CHP is a production method independent of fuel. In CHP plants, the energy contained in the fuel can be utilised almost totally, with a high efficiency rate of over 90% at its best. At the same time, overall emissions are also substantially reduced.
With CHP, Helsinki saves so much energy compared with separate property-specific heating produced by condensing electricity that it would heat up to 500,000 detached homes each year.
The majority of homes in Helsinki are heated with district heat throughout the year. About 90% of district heat in Helsinki is produced in CHP plants. The heat produced with CHP serves the needs for heating the city and its domestic hot water in the spring, summer and autumn.
Trigeneration means that district cooling is produced in the same process with heat and electricity. This is what takes place at the Salmisaari power plant. Almost 80 per cent of district cooling production is based on energy that would otherwise be unutilised. Cold sea water is used in the process whenever possible.
Heat from heating plants in the winter
When the weather turns chilly, the heat from the CHP plants is not enough, and separate production of heat is required. This is produced at the heating plants. Heating plants are needed when the consumption of heat and domestic hot water is high or, in practice, during very cold weather.
All in all, there are 11 heating plants in different parts of the city to provide heating for our homes. Heating plants can be taken into use according to need at any given time. In practice, the operating times of heating plants are very short at the annual level, sometimes only a few hundred hours.
Heating plants safeguard local heat supply also in exceptional situations. If the CHP plants are experiencing problems or the district heating pipes in some part of Helsinki are broken, heating plants are taken into use.

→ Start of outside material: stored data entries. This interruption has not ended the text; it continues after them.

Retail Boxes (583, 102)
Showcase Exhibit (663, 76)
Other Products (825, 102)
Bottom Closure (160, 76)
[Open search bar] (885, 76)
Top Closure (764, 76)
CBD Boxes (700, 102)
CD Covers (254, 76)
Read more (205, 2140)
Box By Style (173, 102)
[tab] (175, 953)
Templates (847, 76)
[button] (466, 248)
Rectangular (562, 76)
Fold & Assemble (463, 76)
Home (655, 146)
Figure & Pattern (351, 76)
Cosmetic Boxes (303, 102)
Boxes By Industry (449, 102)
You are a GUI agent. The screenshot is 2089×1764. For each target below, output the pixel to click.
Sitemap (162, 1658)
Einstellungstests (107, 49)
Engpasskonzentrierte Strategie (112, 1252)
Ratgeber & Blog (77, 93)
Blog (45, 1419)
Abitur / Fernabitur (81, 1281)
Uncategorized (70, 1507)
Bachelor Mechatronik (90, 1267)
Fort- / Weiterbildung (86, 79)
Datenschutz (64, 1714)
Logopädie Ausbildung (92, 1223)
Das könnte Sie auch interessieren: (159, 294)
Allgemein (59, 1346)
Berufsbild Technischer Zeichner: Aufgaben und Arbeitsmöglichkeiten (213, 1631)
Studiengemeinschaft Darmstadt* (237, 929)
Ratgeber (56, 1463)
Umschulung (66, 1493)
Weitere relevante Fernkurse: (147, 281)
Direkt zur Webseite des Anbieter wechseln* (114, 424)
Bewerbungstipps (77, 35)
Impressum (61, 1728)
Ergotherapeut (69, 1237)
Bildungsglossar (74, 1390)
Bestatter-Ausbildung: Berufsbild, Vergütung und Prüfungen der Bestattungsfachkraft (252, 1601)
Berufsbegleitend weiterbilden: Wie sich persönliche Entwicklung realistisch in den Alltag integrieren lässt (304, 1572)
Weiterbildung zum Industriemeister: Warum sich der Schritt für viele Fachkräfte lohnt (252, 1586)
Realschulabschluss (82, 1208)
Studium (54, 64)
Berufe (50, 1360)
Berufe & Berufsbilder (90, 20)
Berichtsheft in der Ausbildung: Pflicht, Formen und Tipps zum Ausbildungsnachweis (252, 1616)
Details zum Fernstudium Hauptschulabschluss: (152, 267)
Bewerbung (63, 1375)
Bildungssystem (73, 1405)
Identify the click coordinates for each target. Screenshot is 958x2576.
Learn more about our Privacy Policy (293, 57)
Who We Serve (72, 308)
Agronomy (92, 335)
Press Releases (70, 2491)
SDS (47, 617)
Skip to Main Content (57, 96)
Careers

Production is balanced with heat and cooling accumulators
Heat consumption is not steady: heat is needed more during the day than at night. In the morning, heat consumption rises rapidly when showers are used and heating is turned up at workplaces. Therefore, heat and cooling production is balanced with heat and cooling accumulators.
In the night, heat produced with cogeneration is stored in large water tanks. When more heat is needed in the morning, the heat is discharged from the accumulators. The heat accumulators are located at Vuosaari and Salmisaari, with a total power of 200 megawatts. For example, by using the Vuosaari heat accumulator, it is possible to reduce energy production on cold mornings with the equivalent of one heating plant.
Cooling energy is also stored at night in underground energy storage facilities and, correspondingly, it can be utilised during the day. Underground heating facilities are located beneath Pasila and the Esplanade Park.
Electricity from solar power and outside Helsinki
In addition to CHP, also solar power is produced in Helsinki. Even though the overall proportion of solar power is small, we produce a significant amount of Finland's solar power in our Kivikko and Suvilahti solar power plants.
A diverse production palette also includes nuclear power, hydro power and wind power, which we are procuring from outside Helsinki through our associated companies. Hydropower comes from the Rivers Kemijoki and Kymijoki and from the River Indalsälven in Sweden. Nuclear energy is produced at Olkiluoto through Oy Mankala Ab.